WORKING DATA =

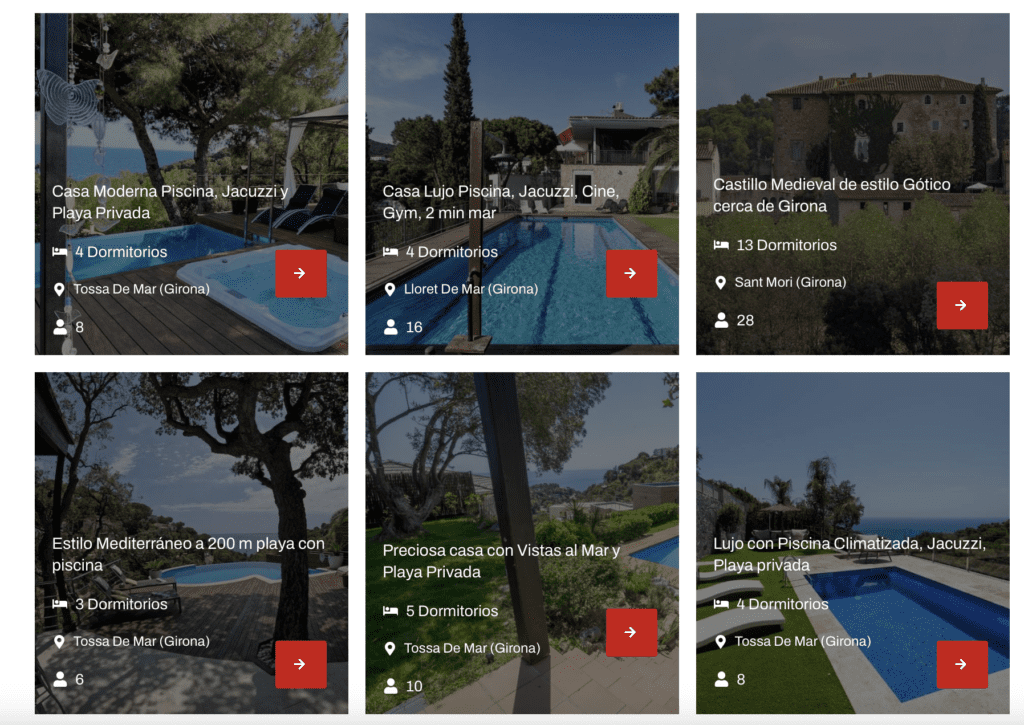This screenshot has width=1024, height=725.
Task: Open title 'Castillo Medieval de estilo Gótico'
Action: pyautogui.click(x=831, y=195)
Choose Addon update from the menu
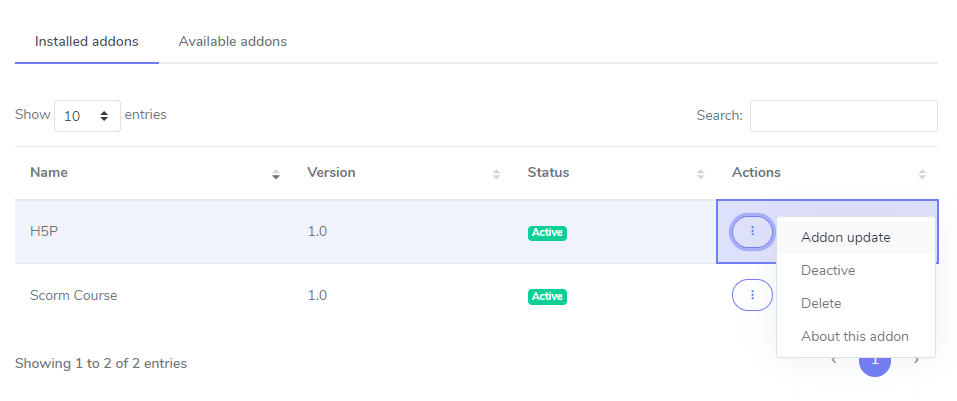The width and height of the screenshot is (957, 401). click(845, 237)
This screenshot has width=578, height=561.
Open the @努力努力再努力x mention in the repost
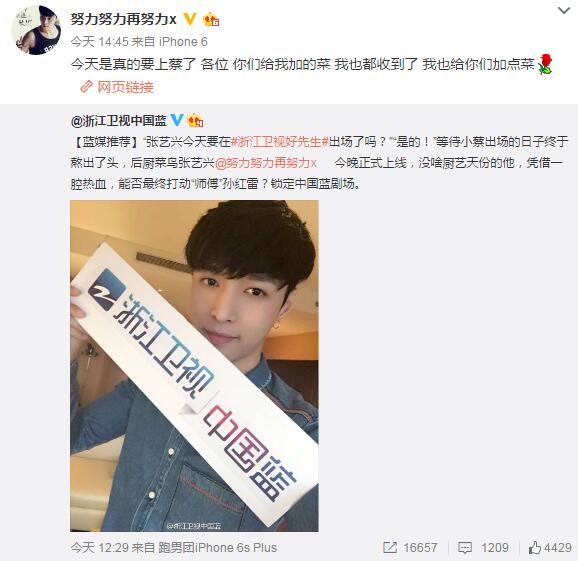click(x=265, y=163)
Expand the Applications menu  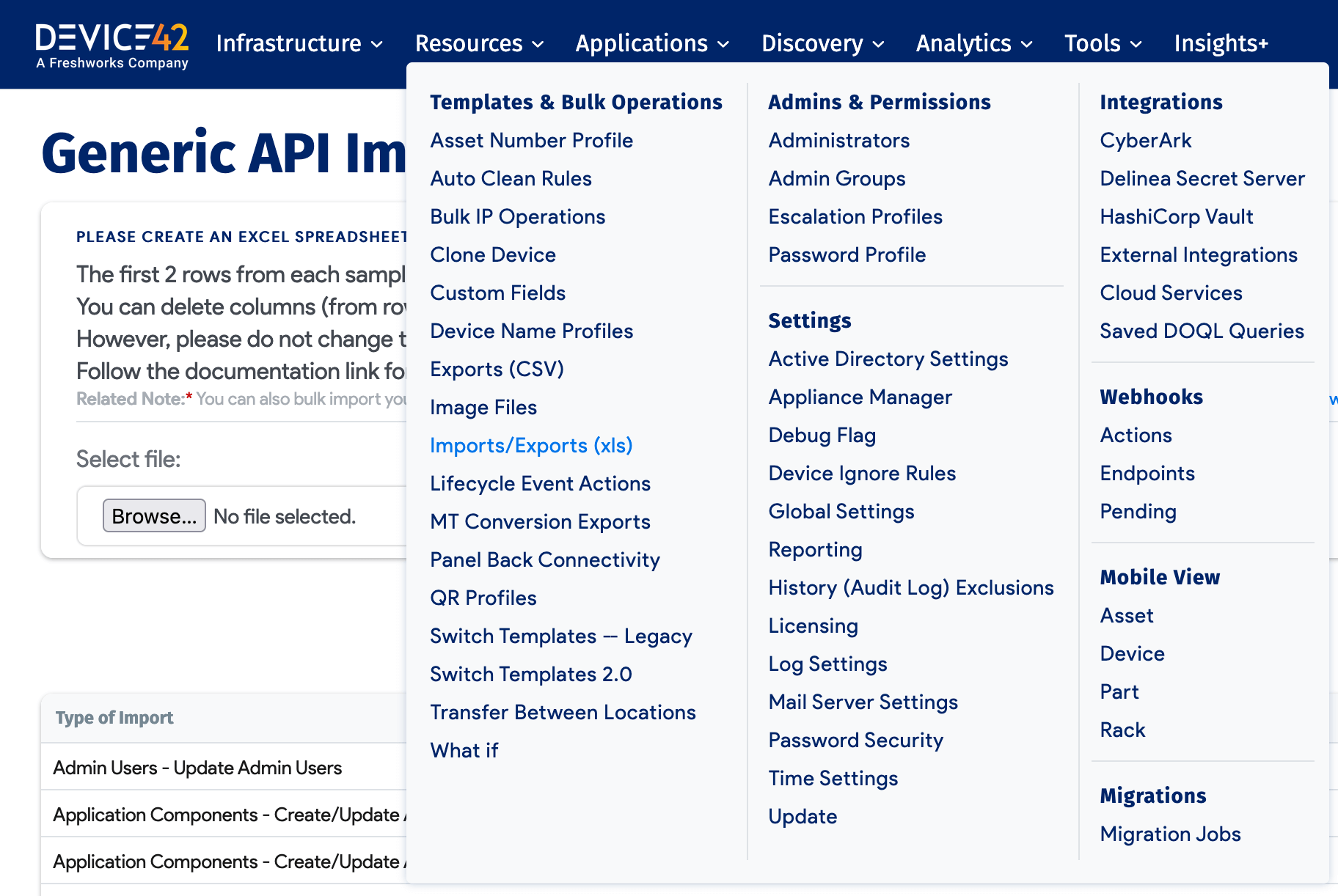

ABOUT THIS TASK =
Beginning with the line containing "Choose Addon update from the menu" and ending with the last line of the data above, repeat each line exactly. Include no pictures and no other lines.

SOLUTION FOR THIS PROBLEM =
Choose Addon update from the menu
The width and height of the screenshot is (957, 401). click(845, 237)
This screenshot has width=578, height=561.
Open the @努力努力再努力x mention in the repost
click(x=265, y=163)
Expand the Applications menu  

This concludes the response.